The statement we wrote was consistent with what our group had been saying all along. My boss, in whose name this statement was released, was a lifelong pacifist, a devout Mennonite who has, for decades, unfailingly opposed all forms of violence. And as a good Mennonite, his rhetoric too was always studiously nonviolent — peaceable to the point of blandness, actually.
But at the same time we were drafting and issuing this statement, I was reading dozens of similar statements from other evangelical groups whose rhetoric had never been marked by anything like my boss’s Mennonite pacifism. These were groups that routinely spoke of abortion as “murder” or “mass-murder,” and that routinely spoke of legalized abortion as an “American Holocaust.” They had, for years, been using precisely the same rhetoric and making exactly the same arguments that Paul Hill was now using to attempt to justify his double homicide.

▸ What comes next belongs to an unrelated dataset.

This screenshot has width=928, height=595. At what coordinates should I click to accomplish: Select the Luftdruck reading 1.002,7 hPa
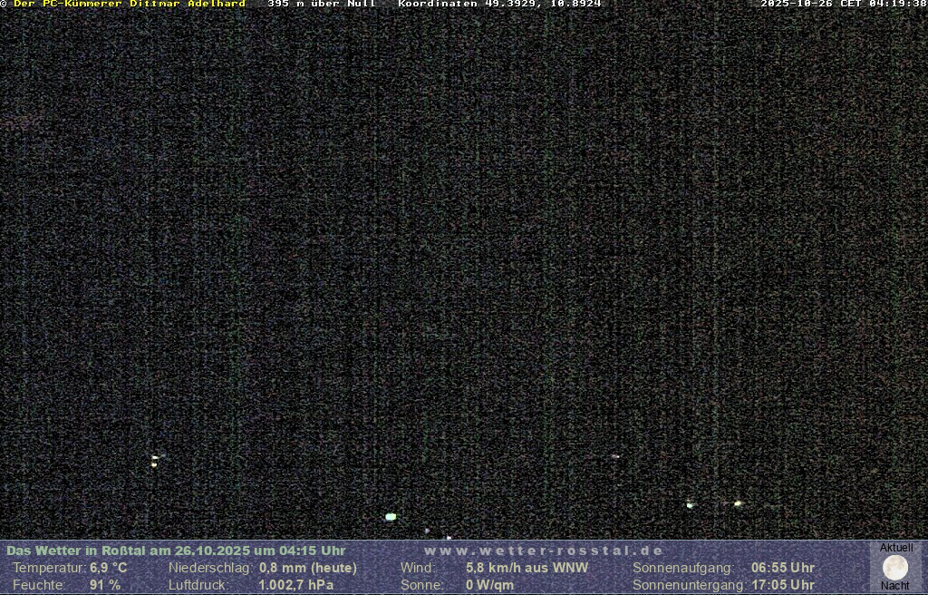tap(296, 585)
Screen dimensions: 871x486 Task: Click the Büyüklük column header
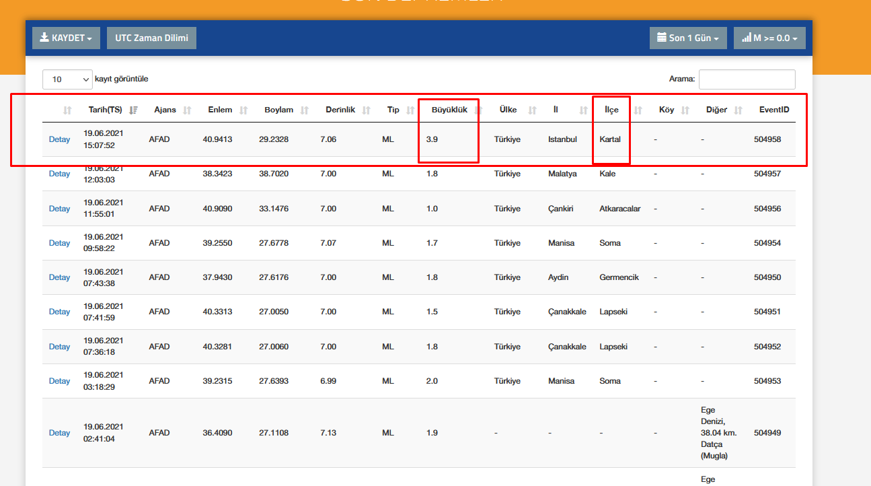pos(449,110)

Those groups’ condemnations of Paul Hill then — like their condemnations of Scott Roeder now — ring hollow. Such condemnations seem to be self-refuting. How can they condemn men like Hill or Roeder just for taking their own arguments seriously?
Paul Hill argued that abortion was the moral equivalent of the Nazi Holocaust — just like the National Right to Life Committee, the Southern Baptist Convention, the Christian Coalition, Focus on the Family and dozens of other evangelical groups said it was. If that’s true, Hill said, then he wasn’t merely justified, but obligated to take up arms against abortionists. If you’re confronted with an evil equal in magnitude to that of Adolf Hitler — as all these groups insisted was the case — then surely one is obliged to do more than vote Republican every four years in the hopes of one day appointing enough judges to change the law of the land. Confronted with what all of these groups assured him was the Holocaust, he decided to become Claus von Stauffenberg.

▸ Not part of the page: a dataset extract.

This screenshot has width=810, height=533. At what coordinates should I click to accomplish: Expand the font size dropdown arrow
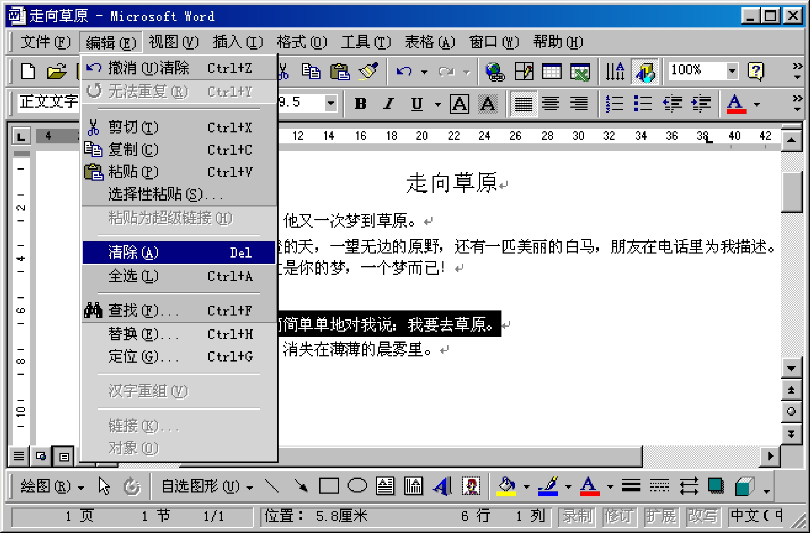coord(330,103)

Yet when Hill repeated their own argument and their own rhetoric back to them, these groups all recoiled. They all claimed to share Hill’s premise, but not to share his conclusion. That won’t work. Hill’s violent conclusion arose logically from that shared premise. If he was a madman to be condemned — as all those groups suddenly insisted he was — it was because of the madness of that premise. So how was it possible they could repudiate him without also repudiating that rhetoric that compelled him to act?
What I realized then, in 1994, as I watched these groups line up to condemn violence against “mass-murderers” and to renounce armed opposition to “the Holocaust,” was that these folks didn’t really mean any of it. They were horrified by the spectacle of someone taking their own rhetoric and arguments seriously. “We don’t really mean anything we say,” these groups rushed to announce. “We don’t really believe any of that.”

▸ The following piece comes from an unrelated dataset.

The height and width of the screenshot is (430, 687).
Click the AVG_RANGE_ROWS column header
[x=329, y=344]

And since they no longer bothered to claim they believed it, I stopped trying to believe it too.
Now here we are again, 15 years later, as the arguments of the anti-abortion movement are again being proved disingenuous by their own self-refuting statements condemning the latest lethal fruit of their rhetoric of “mass-murder” and “Holocaust.” Once again some sad, disturbed man has committed the error of taking their rhetoric more seriously than it was ever meant by the people who supposedly believed it to be true.
Didn’t Scott Roeder realize that it was all just a game? Didn’t he appreciate that all this talk of Holocaust was just a gimmick to get his fellow Kansans to support a repeal of the estate tax? Didn’t he understand the difference between really believing that abortion is “mass-murder” and just indulging in the smug posturing of self-righteousness that makes the members of the Anti Kitten-Burning Coalition feel a little better about themselves?
No, apparently, he didn’t. Apparently he was just crazy enough to believe that these people meant what they said, crazy enough to believe that they believed their own words and that he should believe them too.
To believe these people — to believe that their words matter or that their words are truthful or that their arguments are made in good faith — is madness indeed.